>> Begin Selected excerpt

# Unique coloration (coyote pic)



## CaptainNorthwood (Jan 3, 2006)

timberdoodle528 said:


> I'm sure he appreciates the new nickname
> _Posted via Mobile Device_


So many ways I could go with this one!!!! I'll play nice though.


----------



## Joe R. (Jan 9, 2002)

After looking at the coyote that was suspected of being snared I now believe it was a rope. No trama to the underside and no notceable snare mark on the leather. You can still see the distinct line in the fur though. Unless it was a ghetto yote that stashed its bling before being shot. :lol:

Joe


----------



## timberdoodle528 (Nov 25, 2003)

Thanks for the help again tonight Joe! I hope these guys keep bringing me dogs. I'm getting lots of practice. I'm glad Matt didn't put up too much of a fight tonight about letting me have the fresh one, even though she was a stinker!!
_Posted via Mobile Device_


----------



## FREEPOP (Apr 11, 2002)

TD, those yotes under 30 or 35 lbs will skin a whole lot better than the ones closer to 40. Just my experience on that though, good job your work!!!!!!!!!!!! You go girl 

Edit: no disrespect, just stating an opiniion


----------

>> End Selected excerpt

▶ **To do**:
**A.** In the coyote thread, rewrite the paragraph beginning "After looking at the coyote" as a brief bulleted list that keeps its main facts.
**B.** According to the coyote thread, why does timberdoodle528 hope the guys keep bringing dogs? Answer in one to three sentences.
The records are not needed for these tasks.

>> Begin Material supplied

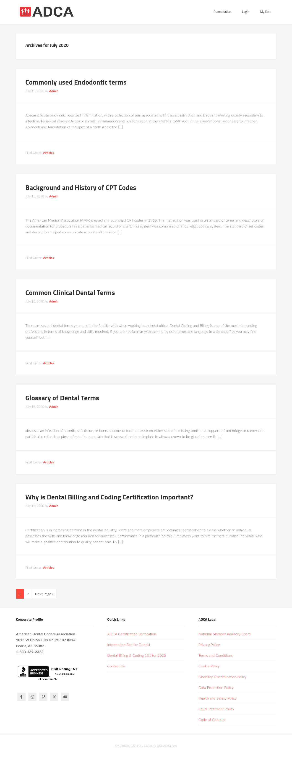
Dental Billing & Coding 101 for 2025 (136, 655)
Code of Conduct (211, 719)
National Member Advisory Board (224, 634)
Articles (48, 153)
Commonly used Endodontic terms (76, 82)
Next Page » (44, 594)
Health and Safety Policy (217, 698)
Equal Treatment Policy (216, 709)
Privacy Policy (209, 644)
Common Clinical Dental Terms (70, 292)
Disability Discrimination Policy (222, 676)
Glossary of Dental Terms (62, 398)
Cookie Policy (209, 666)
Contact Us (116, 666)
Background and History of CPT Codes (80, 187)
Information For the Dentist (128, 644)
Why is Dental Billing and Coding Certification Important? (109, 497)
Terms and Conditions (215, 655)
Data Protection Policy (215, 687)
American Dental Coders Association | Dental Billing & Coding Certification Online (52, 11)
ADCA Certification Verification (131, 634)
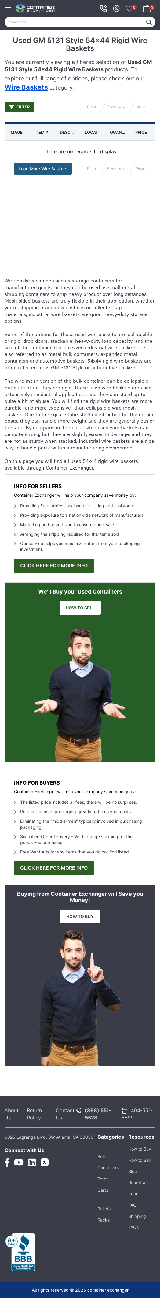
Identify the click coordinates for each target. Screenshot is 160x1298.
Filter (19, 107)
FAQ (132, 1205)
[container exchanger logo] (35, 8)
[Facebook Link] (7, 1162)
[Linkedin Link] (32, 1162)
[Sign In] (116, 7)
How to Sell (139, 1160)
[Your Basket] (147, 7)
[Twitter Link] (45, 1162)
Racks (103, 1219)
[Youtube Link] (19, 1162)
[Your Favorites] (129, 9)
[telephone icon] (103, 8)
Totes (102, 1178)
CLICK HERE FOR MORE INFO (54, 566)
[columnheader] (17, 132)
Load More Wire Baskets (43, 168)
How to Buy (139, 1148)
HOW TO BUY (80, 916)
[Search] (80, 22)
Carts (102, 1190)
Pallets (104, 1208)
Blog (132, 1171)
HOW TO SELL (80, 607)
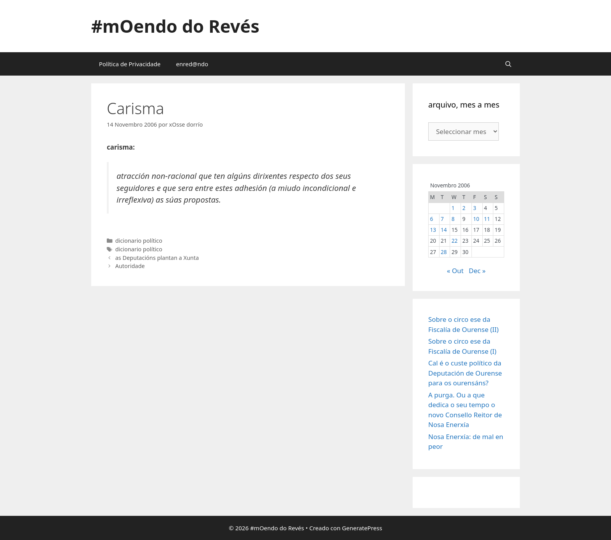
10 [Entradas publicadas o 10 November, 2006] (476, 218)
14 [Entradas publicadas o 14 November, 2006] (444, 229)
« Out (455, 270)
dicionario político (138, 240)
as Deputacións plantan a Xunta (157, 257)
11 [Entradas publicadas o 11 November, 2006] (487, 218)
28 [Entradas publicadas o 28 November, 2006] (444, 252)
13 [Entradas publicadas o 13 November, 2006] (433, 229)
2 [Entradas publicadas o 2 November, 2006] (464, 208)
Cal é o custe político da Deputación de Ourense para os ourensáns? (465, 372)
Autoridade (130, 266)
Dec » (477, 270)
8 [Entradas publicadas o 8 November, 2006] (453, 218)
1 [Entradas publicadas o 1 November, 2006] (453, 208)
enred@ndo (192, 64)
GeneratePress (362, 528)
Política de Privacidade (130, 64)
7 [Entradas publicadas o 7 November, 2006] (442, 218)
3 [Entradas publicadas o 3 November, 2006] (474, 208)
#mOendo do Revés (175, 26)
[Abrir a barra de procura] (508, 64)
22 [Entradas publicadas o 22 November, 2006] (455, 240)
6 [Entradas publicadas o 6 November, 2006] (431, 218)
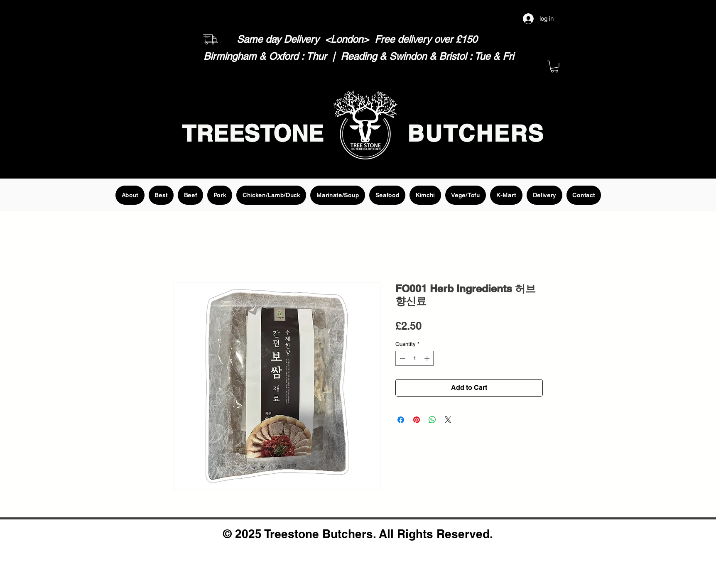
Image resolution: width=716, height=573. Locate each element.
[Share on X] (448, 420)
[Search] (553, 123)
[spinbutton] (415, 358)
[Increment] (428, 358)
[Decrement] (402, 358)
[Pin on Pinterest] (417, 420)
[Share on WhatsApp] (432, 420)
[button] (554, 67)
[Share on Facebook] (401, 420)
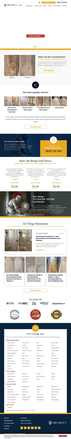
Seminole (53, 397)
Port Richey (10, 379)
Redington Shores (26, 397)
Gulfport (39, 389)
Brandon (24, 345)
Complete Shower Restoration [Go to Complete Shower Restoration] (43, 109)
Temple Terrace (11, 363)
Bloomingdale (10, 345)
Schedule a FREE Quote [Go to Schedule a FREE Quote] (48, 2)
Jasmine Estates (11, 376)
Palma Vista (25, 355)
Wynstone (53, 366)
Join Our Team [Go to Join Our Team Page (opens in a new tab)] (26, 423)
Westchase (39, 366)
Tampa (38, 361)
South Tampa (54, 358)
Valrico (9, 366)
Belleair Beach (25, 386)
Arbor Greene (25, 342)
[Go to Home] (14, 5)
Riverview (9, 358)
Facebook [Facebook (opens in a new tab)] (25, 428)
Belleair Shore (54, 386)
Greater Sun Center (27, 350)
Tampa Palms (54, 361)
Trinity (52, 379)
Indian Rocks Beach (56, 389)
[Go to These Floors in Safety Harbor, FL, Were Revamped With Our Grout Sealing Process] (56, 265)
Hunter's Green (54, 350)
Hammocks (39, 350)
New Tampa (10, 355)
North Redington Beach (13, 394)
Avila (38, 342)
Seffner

>> End Material supplied

▶ **The solutions**:
**A.**
- Joe now believes the coyote suspected of being snared was marked by a rope.
- The underside showed no trauma.
- The leather had no noticeable snare mark.
- A distinct line is still visible in the fur.
- Joe jokes that it might have been a "ghetto yote" that stashed its bling before being shot.

**B.** timberdoodle528 hopes they keep bringing dogs because skinning them gives lots of practice.